WHAT IS NEEDED> Rewrite the rows below as a Markdown table with the columns "No." and "Entry," giving each row a number and skipping blank lines. Leave the pictures out of the table.

PROVIDED RECORDS>
- - - -
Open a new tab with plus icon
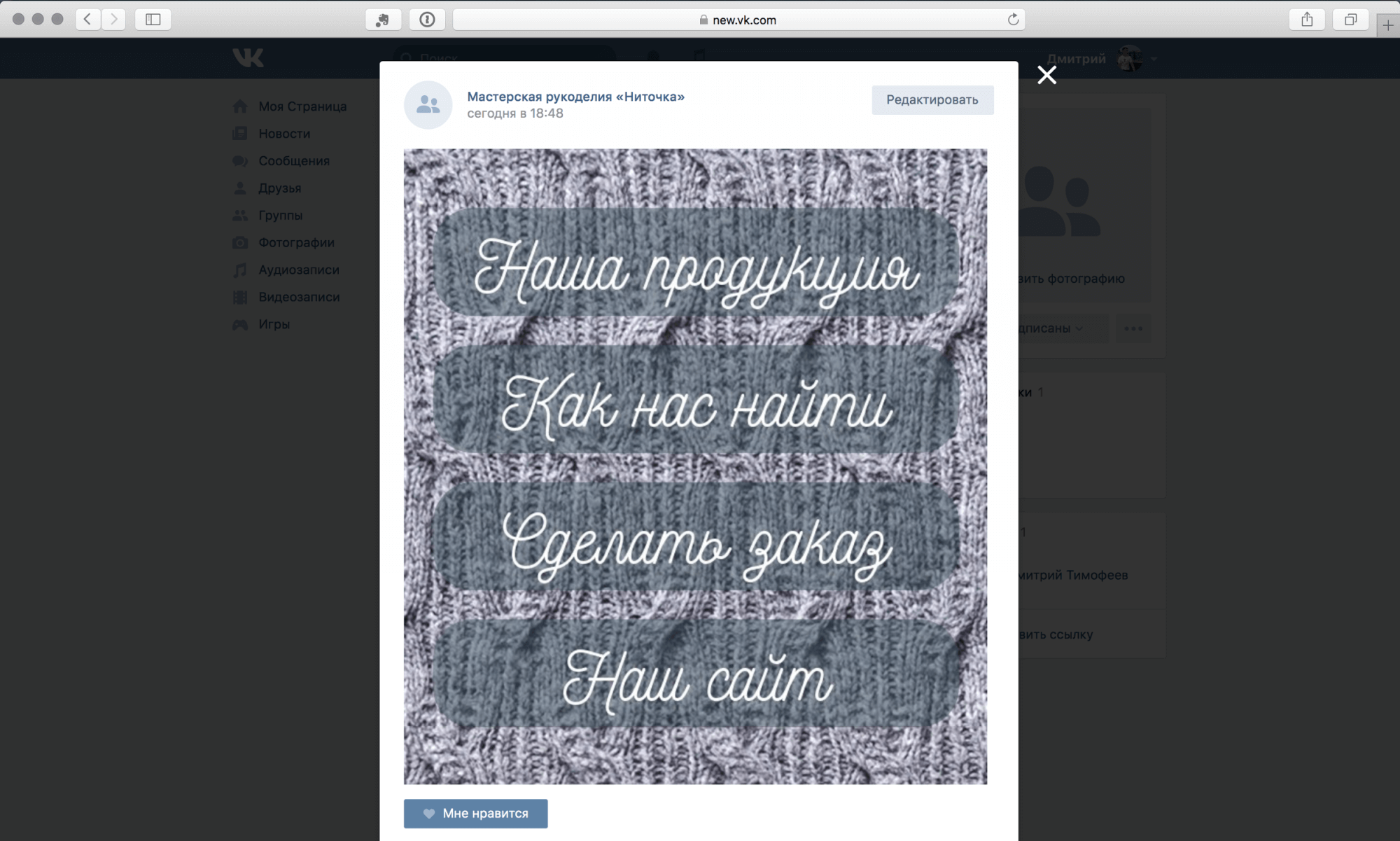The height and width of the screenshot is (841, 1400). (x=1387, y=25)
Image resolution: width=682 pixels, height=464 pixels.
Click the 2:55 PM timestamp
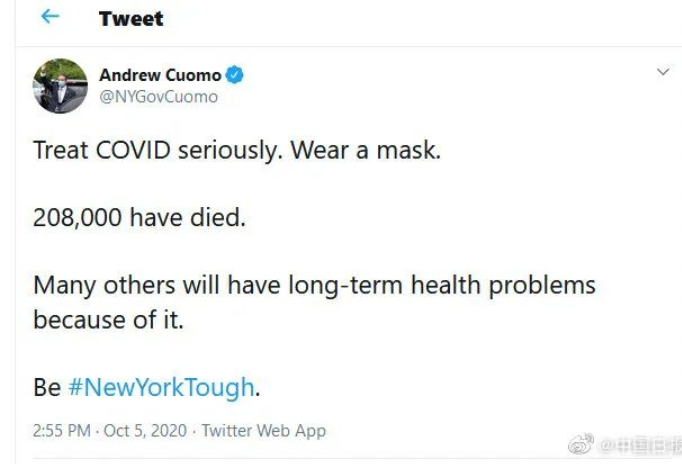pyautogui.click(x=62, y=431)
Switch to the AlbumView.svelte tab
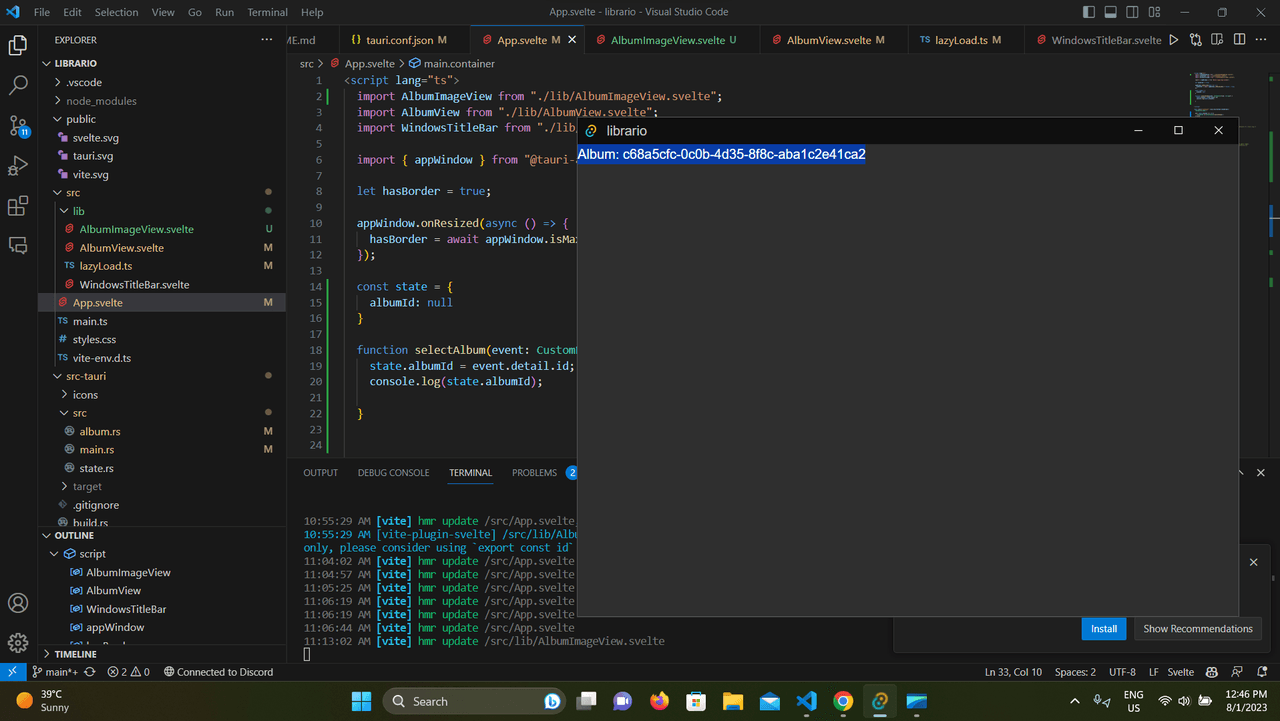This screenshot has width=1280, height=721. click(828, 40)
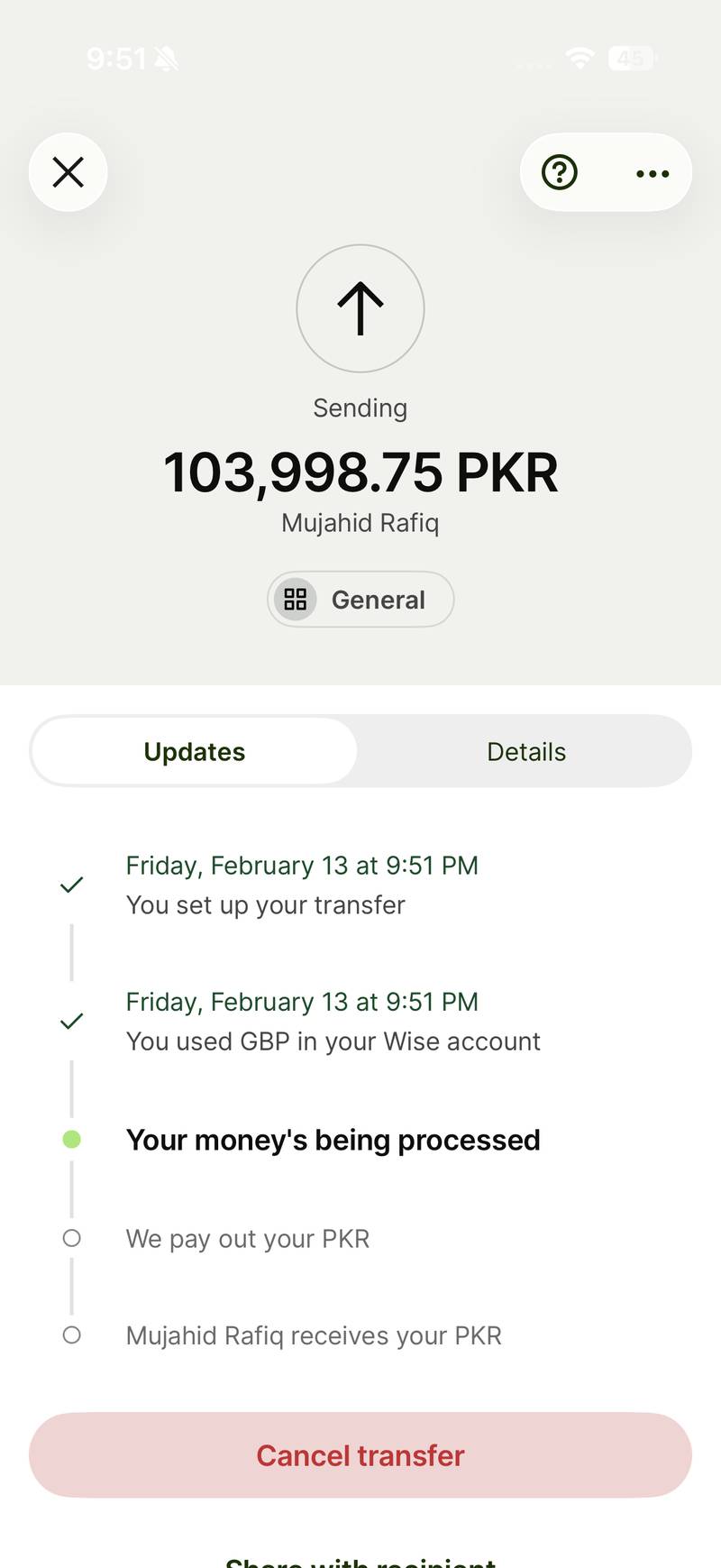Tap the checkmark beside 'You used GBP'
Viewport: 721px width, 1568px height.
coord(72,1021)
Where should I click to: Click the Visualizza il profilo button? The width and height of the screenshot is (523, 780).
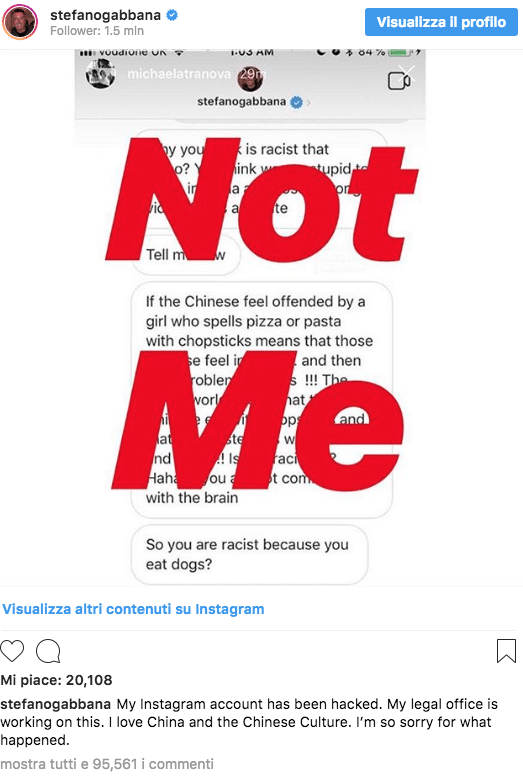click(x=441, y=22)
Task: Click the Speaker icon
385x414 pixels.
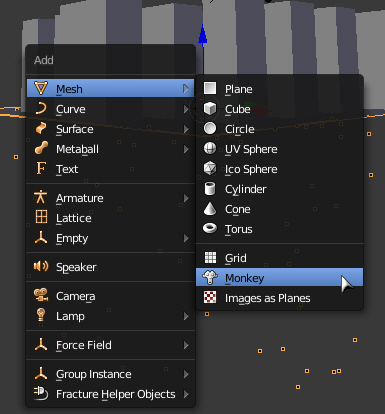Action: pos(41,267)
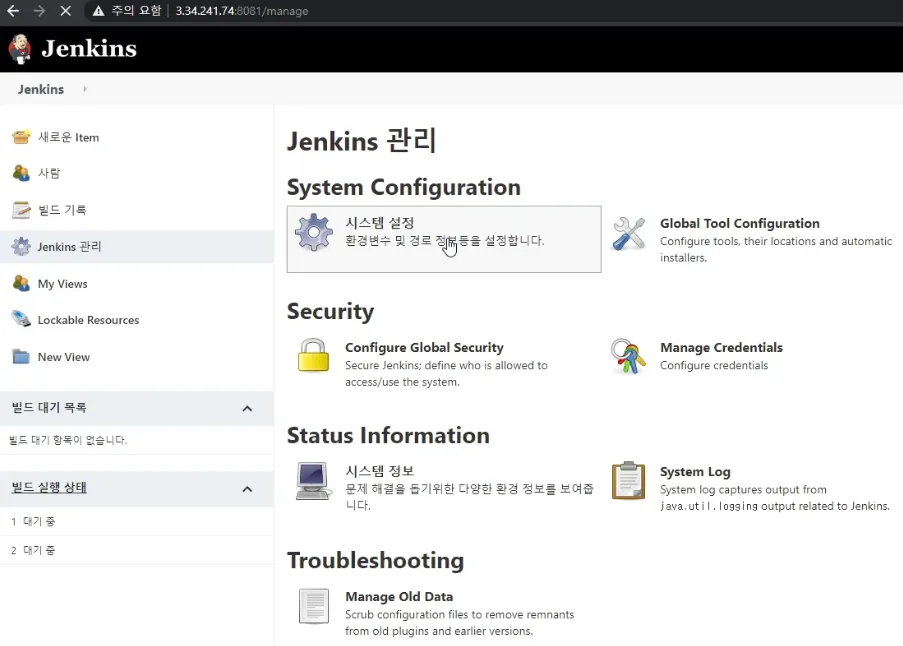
- - - -
FINISHED ANSWER>
| No. | Entry |
|---|---|
| 1 | Open a new tab with plus icon |
| 2 | The height and width of the screenshot is (841, 1400). (x=1387, y=25) |
| 3 | Image resolution: width=682 pixels, height=464 pixels. |
| 4 | Click the 2:55 PM timestamp |
| 5 | pyautogui.click(x=62, y=431) |
| 6 | Switch to the AlbumView.svelte tab |
| 7 | This screenshot has width=1280, height=721. click(828, 40) |
| 8 | Tap the checkmark beside 'You used GBP' |
| 9 | Viewport: 721px width, 1568px height. |
| 10 | coord(72,1021) |
| 11 | Where should I click to: Click the Visualizza il profilo button? The width and height of the screenshot is (523, 780). |
| 12 | click(x=441, y=22) |
| 13 | Task: Click the Speaker icon |
| 14 | 385x414 pixels. |
| 15 | Action: pos(41,267) |